- _Description of the task_
Among the following entries, say how many lines contain the word "node"; the answer is a number and nothing else.

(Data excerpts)
Start of Block

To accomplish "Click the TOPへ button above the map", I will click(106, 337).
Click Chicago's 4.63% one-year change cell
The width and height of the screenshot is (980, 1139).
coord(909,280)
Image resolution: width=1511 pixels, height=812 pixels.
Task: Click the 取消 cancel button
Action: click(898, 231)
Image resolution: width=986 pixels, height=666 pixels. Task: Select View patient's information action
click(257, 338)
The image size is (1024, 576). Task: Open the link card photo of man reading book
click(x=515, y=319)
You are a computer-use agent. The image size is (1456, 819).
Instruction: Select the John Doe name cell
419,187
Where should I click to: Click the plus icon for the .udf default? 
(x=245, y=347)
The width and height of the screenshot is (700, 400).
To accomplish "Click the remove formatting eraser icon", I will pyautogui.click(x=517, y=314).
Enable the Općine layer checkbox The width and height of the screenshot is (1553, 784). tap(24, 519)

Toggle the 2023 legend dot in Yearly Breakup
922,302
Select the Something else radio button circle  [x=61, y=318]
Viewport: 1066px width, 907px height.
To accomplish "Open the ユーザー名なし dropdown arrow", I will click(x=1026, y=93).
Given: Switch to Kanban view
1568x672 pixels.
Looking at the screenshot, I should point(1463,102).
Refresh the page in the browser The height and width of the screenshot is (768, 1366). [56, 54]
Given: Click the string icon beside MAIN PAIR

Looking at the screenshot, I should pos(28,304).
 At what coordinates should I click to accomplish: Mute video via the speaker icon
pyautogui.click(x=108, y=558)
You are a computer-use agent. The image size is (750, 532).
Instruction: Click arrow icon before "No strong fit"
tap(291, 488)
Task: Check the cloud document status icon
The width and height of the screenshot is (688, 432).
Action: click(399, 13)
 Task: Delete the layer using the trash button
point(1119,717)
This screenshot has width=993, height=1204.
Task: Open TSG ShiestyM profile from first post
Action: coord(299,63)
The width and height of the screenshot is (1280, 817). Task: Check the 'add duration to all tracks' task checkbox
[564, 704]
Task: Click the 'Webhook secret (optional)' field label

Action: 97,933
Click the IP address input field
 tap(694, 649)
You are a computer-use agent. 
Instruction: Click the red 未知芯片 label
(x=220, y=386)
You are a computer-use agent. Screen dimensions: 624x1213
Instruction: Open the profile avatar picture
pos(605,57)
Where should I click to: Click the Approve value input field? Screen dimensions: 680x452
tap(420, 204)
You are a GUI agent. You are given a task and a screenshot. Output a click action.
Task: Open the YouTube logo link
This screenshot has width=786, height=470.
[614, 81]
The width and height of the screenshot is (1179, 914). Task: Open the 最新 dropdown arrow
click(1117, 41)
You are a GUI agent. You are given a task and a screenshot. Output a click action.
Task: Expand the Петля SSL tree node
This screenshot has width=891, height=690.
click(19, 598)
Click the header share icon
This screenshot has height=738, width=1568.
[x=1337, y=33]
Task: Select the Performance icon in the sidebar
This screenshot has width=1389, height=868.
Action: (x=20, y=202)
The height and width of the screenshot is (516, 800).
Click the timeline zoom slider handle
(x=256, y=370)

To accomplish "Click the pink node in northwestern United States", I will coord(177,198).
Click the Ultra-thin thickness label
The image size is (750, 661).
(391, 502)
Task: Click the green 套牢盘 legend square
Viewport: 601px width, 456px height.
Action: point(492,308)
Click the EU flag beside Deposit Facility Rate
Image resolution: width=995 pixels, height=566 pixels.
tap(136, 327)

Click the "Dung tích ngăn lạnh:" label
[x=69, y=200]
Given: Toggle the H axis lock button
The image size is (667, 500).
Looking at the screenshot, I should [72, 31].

End of Block

- _Reply_
2